La memoria cada vez es un artilugio más flaco y maleable y sus necesidades más urgentes y tornadizas. En el frenesí de nuestras sociedades entregadas a la obsolescencia vemos desvanecerse el teatro de nuestra vida como ninguna generación lo hizo, tan rápida y absurdamente que nos aferramos a cualquier vestigio con tal de que ofrezca la suficiente peculiaridad, un anclaje con pasados personales a menudo imaginarios. Identidad llamamos a los placebos contra esa frustración.

Se encuentra a menudo en esa tesitura el patrimonio industrial desde que empezó a abandonar sus imponentes esqueletos a lo largo del continente a causa de su propia metamorfosis. Más ha de desmantelar si queremos un futuro en que esa industria no nos sepulte bajo los efectos que causa en el clima y el medioambiente. Quienes querrían conservar el envoltorio de aquellos afanes se enfrentan a los que dan por cancelada una etapa más.
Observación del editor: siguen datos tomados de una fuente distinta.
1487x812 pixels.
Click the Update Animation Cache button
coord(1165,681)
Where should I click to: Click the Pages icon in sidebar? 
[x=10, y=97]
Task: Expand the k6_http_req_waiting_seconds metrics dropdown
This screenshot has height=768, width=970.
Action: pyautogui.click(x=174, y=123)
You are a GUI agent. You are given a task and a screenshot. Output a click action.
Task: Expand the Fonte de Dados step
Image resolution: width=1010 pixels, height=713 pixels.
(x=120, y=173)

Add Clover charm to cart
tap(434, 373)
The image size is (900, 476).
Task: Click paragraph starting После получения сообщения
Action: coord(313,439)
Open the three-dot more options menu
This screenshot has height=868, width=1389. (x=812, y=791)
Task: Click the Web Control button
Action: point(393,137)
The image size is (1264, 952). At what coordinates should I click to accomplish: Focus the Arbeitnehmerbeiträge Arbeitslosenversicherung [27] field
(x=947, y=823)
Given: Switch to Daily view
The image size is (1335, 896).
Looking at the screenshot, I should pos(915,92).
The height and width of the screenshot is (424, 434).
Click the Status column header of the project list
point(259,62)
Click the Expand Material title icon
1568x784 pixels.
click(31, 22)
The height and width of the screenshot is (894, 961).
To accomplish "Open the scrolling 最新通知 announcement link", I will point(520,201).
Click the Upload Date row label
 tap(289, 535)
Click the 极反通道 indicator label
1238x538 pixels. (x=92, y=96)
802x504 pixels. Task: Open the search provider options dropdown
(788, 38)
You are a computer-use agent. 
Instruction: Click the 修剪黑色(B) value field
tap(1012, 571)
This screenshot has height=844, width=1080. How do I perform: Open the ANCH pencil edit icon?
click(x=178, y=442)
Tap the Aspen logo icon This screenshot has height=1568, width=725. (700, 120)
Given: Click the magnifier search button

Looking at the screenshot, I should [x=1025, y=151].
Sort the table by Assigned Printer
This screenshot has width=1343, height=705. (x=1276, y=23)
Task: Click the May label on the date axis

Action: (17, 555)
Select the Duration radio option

Ese sino polémico se multiplica en el terreno movedizo del patrimonio inmaterial, cúspide de una concepción de la herencia cultural que a menudo se asemeja a la momificación: muerto lo genuino, se eviscera y reseca para su mejor preservación.

Por otro lado, la vieja idea de patrimonio cultural, entendido como la voluntad de preservación de lo más señalado por la historia (a causa de su antigüedad, belleza, escasez...), ha dado lugar a un proceso inflacionario entregado a la búsqueda de ingresos y singularidades quiméricas merced a un turismo convertido en fuente de numerosas extravagancias, despilfarros y disparates. En nombre de esa memoria en que el pasado se moldea a punta de publirreportajes, galas y demás fanfarrias se levantan tramoyas tras las que operan inconfesables intereses.

La misma falta de rigor que lleva a los políticos a probarse una historia prêt-à-porter favorecedora, hablando de España en época romana o de al-Ándalus como si fuera algo ajeno, se instala en los discursos de ciertos ‘productos culturales’ con la insidiosa seguridad que da ser más un producto que algo cultural. Comisionistas nunca faltan.

En el solar de las demolidas torres de La Robla se anuncia la mayor planta de hidrógeno limpio del país, que, quizás, en medio siglo se convierta en un lugar cuyo recuerdo merecerá la pena salvar de una voladura.